WHAT YOU ARE ASKED TO DO:
The response must contain every line below in which "computer" appears.

┌──

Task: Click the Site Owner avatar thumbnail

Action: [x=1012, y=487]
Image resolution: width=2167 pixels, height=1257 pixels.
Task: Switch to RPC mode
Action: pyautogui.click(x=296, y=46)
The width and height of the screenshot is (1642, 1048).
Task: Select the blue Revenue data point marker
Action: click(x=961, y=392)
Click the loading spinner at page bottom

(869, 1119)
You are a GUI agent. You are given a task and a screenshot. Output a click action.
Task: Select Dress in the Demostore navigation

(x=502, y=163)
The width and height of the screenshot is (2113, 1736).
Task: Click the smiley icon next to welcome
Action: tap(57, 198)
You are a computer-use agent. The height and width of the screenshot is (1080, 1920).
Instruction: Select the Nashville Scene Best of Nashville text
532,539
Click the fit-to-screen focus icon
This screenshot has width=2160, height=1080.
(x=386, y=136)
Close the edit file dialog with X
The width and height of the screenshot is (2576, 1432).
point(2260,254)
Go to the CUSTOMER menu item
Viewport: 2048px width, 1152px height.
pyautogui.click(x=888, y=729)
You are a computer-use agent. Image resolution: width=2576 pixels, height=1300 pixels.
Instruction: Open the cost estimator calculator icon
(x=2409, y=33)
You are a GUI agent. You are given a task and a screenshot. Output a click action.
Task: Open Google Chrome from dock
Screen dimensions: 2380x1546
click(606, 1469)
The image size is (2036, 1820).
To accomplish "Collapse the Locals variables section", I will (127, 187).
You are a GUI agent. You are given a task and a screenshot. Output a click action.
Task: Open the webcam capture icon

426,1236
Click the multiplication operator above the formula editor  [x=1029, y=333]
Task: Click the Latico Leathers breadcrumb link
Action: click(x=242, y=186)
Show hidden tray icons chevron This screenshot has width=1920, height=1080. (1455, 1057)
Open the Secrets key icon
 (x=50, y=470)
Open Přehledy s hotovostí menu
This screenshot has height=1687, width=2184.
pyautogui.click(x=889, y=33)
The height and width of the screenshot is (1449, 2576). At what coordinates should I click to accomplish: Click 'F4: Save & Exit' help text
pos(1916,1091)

└──

YOUR RESPONSE:
You are a computer-use agent. The height and width of the screenshot is (1080, 1920).
You are a computer-use agent. Image resolution: width=2576 pixels, height=1300 pixels.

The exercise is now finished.